The fixer-upper nesting phenomenon wasn't just limited to the coasts, either. In Spring 2007, Professional Remodeler featured the growth industry in Kirkwood, Missouri, a suburb of St. Louis. The town's leading construction firm, Riggs Construction, estimated that eighty percent of its business came from Generation X buying up the bigger, older homes in town.

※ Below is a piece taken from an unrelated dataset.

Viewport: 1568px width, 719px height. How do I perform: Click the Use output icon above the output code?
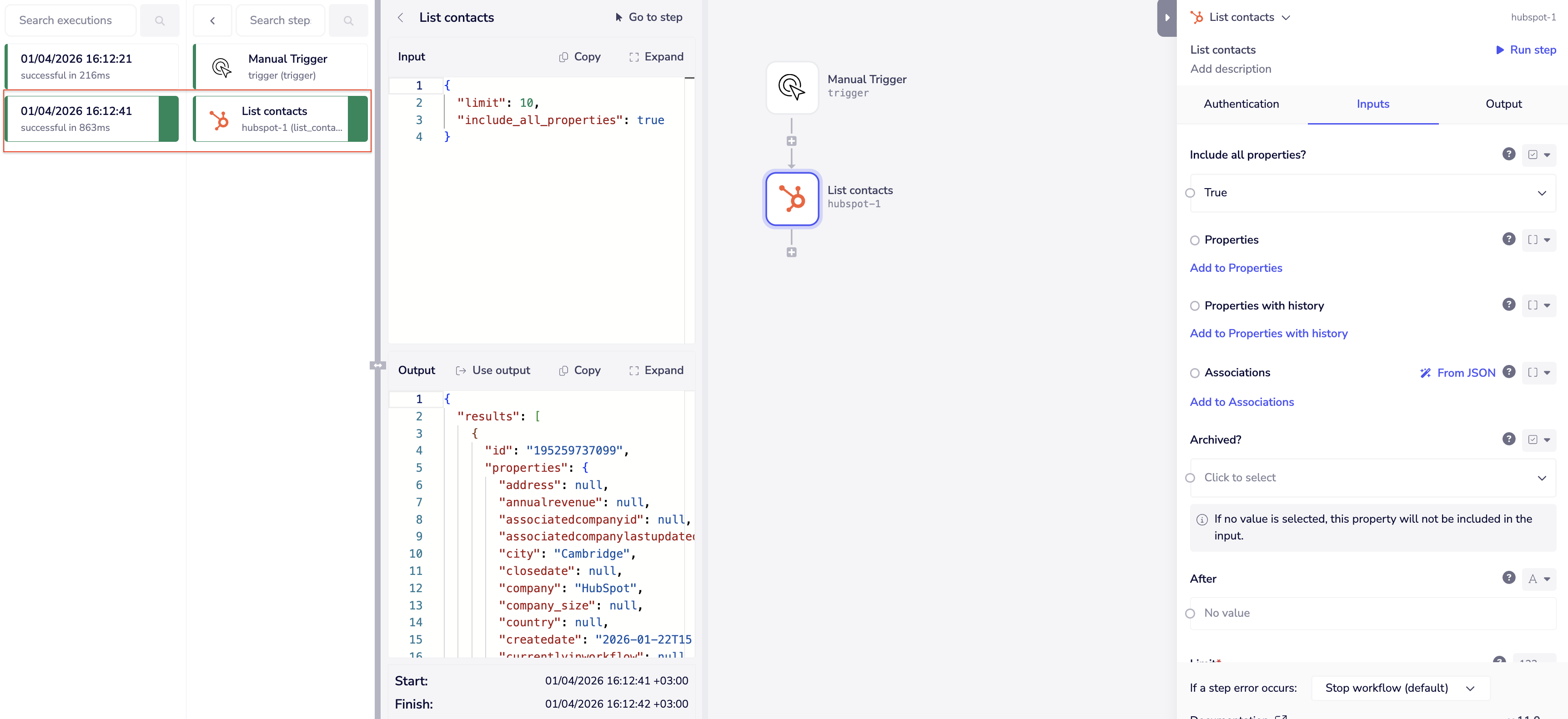click(x=460, y=370)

We also spent more because we wanted to be involved in the renovation, invested. Different from previous generations, who typically just deferred to the expertise of a contractor or decorator, Generation X wanted to be architect, decorator, HVAC engineer — or at least dabble in those roles. "Generation Xers want to have a remodeler help them buy rather than sell them," David Alpert, president of Continuum Marketing Group of Great Falls, Va., a firm that works with remodelers around the country, told Professional Remodeler. "They want to make a selection from a series of choices, but they want the remodeler to help them make the choice more intelligently."

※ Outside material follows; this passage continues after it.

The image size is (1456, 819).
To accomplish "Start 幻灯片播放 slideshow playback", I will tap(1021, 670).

Not only that, but according to professional home remodeling firm research, Xers depend more on the advice of their peers than earlier generations.
Tell me about it. In my Brooklyn neighborhood circa mid-2000, just sitting down in a friend's kitchen for a cup of coffee while the kids had a play-date basically involved passing your orals in some kind of Restoration Hardware version of dialectical materialism. The questions went along the lines of: "How did you guys seal your poured concrete counters without getting that icky "satin" look?"; "Is it dumb to go with carrera marble because it's so porous, or do you think stains just make it more homey?"; and "Now, did you have to go somewhere upstate to get your claw-foot re-enameled?" Useful footnotes were: "Those Franke sinks are crazy expensive, but don't ruin your whole kitchen just because you wanted to save three hundred bucks at the time"; "Go with the Bosch, definitely — it's so much quieter"; and, "When it came right down to it, I just loved the red knobs on the Wolf."

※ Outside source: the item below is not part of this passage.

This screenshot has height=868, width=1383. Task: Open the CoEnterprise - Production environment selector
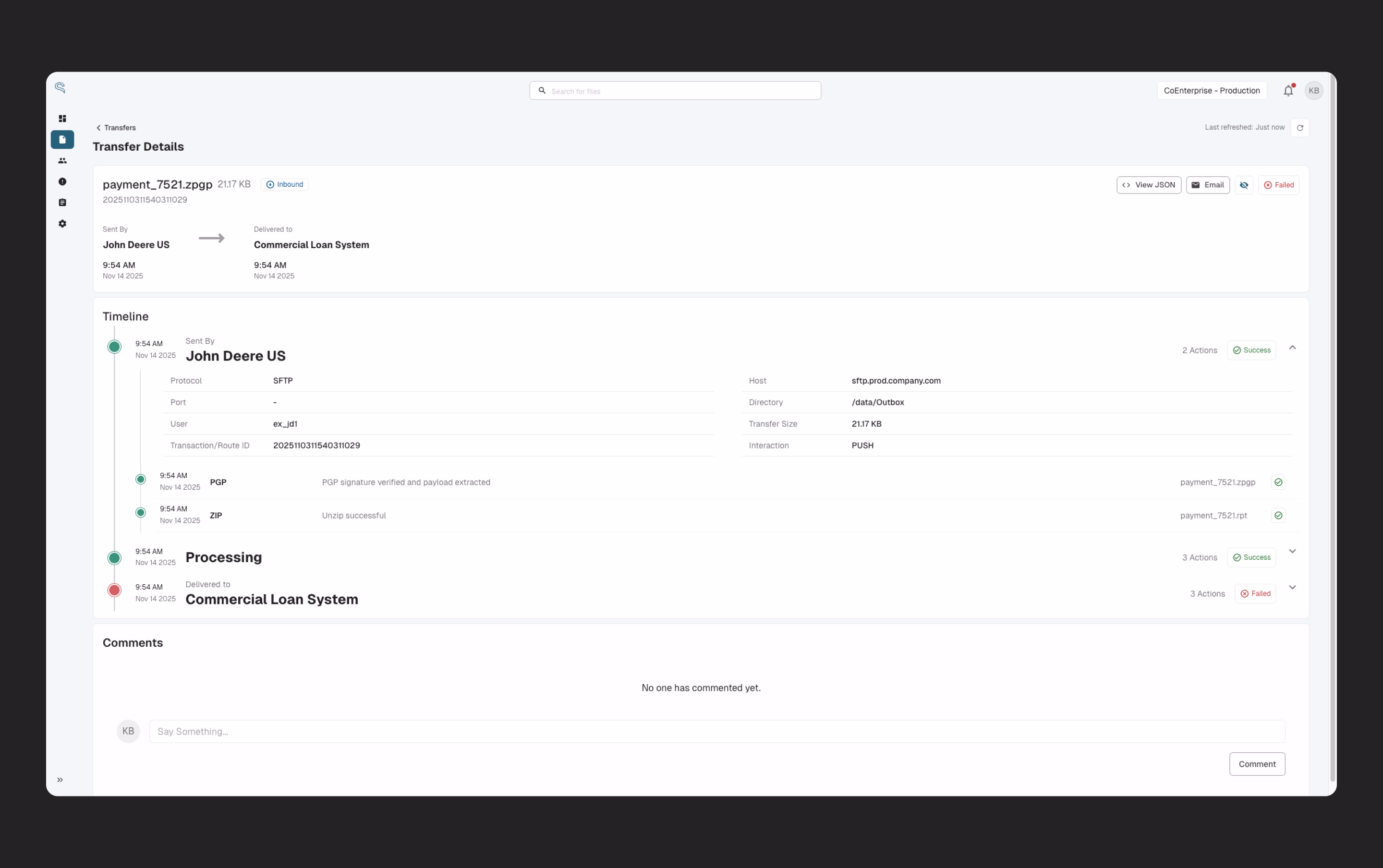click(1212, 90)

By the time you walked out, you'd have the names of at least two really good, semi-reliable general contractors (that's the best anyone can hope for); the most amazing (but pricey) wood-stripping guy in town; the best outlet for Wolf and Viking ranges; and the truth about Subzero refrigerators. When educated, otherwise grounded people are having conversations like this, are Nero and his violin far off?